> _TESTO SELEZIONATO_:
L’arte è un sogno, ci ha insegnato Freud, a occhi aperti. Anzi l’arte è un sogno per tutti coloro che sono disposti a sognarlo. L’arte presta sogni agli esseri parlanti, spinge a un Dürcharbeitung, un lavoro psichico ancora più intenso. Se il sogno è ciò che protegge il sonno, prestando rappresentazioni che organizzano i materiali caotici, i “resti diurni” che accumuliamo nell’esistenza carichi di valori emozionali, a volte dolorosi e contrastanti, non sono sempre elaborabili. È così che si fa una componente essenziale per l’economia della mente collettiva.
Plevano era un artista portatore di un valore raro: quell’inquietudine rara e antica che cerca domande, anziché risposte. Per questo veniva con entusiasmo a incontrare i giovani per capire, perché gli insegnassero cosa il suo sforzo creativo avesse qualcosa da dire. Non lo chiedeva ai critici d’arte, non l’ha mai cercato nei luoghi di potere. Io ricordo la sua tragica disperazione quando gli distrussero un’opera pubblica che lui aveva generosamente donato al parco di Buccinasco: 10 metri di segni. Voleva capire come un artista potesse dare un contributo all’ecologia della mente collettiva. Invece ne ricevette solo un atto vandalico. Dov’è dunque il posto dell’arte? Non nelle gallerie d’arte, luogo di manipolazione selettiva legata al business del collezionista, ma neppure nella pubblica piazza. Ma il vero nemico dell’arte cominciava ad affacciarsi negli anni ‘90: la digitalizzazione dei corpi e delle menti delle nuove generazioni. Il videogame ha una potenza di muovere i corpi con la tecnologia delle immagini come, da quel momento, nessun prodotto ad arte sarà più in grado di fare.
Eppure siamo ancora qui a ragionare di arte. Io la insegno ai giovani psicoterapeuti per preservare un’area ecologica alla mente del terapeuta e le attuali sei sedi dell’Istituto di Psicosomatica Integrata che io dirigo sono tutte costellate dalle opere di Plevano. Plevano è, dunque, dopo quarant’anni, ancora al mio fianco con due obiettivi: preservare un senso dell’esperienza della vita come tensione continua verso un limite tanto insopportabile, quanto necessario a garantire uno slancio continuo al suo superamento. Il secondo riguarda l’arte come via di “umanizzazione”, come antidoto o compensazione a quella irreversibile disumanizzazione digitale, che muove i corpi senza più produrre interrogativi. L’arte come palestra della mente umana a esplorare i limiti del pensabile e del rappresentabile. L’addomesticamento dell’animale è proprio il trionfo della tecnologia. La psicologia sperimentale nasce proprio su questo: come far muovere il topo nel labirinto secondo il desiderio dello sperimentatore. L’arte, invece, non può fare statistica, perché se la facesse diventerebbe un oggetto di mercato. È vero che esiste il mercato dell’arte, ma esiste anche quello degli organi umani: Plevano c’insegna che in qualsiasi mercato c’è sempre in gioco un fondo d’immoralità. Non può essere, dunque, cosa dell’arte, il mercato! Perché l’arte non può appartenere a qualcuno, non può essere “privata”. L’arte è per chiunque si lasci avventurare dai moti che produce nei corpi per interrogarli, per farci portare metodologicamente oltre i limiti di ciò che rappresenta.
L’arte è un esercizio di umiltà, è il contrario dei videogame: non si appoggia sull’automatismo, non punta alla performance. Mira, piuttosto, al piegare la testa, all’abbandono dello sguardo, al tornare in sé, dentro di sé, per interrogarne l’esperienza.

> _SCOPO DEL COMPITO_: Nel testo selezionato, elenchi tutte le cose a cui mira l'arte secondo la frase che inizia con «Mira, piuttosto».

> _MATERIALE FORNITO_:
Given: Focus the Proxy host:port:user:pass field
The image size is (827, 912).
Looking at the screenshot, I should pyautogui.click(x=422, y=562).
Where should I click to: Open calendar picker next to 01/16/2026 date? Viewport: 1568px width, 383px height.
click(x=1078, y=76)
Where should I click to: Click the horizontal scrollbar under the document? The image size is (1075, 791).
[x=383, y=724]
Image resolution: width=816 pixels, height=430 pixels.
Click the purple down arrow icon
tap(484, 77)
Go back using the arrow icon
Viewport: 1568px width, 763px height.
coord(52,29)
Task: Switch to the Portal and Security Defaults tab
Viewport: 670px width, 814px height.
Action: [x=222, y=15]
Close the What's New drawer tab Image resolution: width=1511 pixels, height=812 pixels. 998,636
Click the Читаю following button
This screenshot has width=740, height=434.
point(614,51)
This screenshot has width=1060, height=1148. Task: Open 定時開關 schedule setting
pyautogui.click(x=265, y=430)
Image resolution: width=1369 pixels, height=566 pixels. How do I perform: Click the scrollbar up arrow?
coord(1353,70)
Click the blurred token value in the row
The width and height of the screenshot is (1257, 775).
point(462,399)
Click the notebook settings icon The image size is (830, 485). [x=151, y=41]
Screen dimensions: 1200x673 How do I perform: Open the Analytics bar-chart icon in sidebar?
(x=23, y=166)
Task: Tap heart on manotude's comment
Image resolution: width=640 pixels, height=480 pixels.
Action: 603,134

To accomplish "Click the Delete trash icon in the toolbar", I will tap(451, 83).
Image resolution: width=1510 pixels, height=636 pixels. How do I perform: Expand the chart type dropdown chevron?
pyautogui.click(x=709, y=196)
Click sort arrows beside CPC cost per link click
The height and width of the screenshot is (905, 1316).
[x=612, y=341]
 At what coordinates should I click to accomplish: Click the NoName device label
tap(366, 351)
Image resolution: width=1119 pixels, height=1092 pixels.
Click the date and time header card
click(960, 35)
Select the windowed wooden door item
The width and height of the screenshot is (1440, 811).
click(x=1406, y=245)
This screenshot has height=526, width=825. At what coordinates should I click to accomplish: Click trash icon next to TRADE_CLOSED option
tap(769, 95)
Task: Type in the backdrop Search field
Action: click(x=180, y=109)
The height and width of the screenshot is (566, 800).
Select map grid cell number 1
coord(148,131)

> _RISPOSTA_:
- il piegare la testa
- l'abbandono dello sguardo
- il tornare in sé, dentro di sé, per interrogarne l'esperienza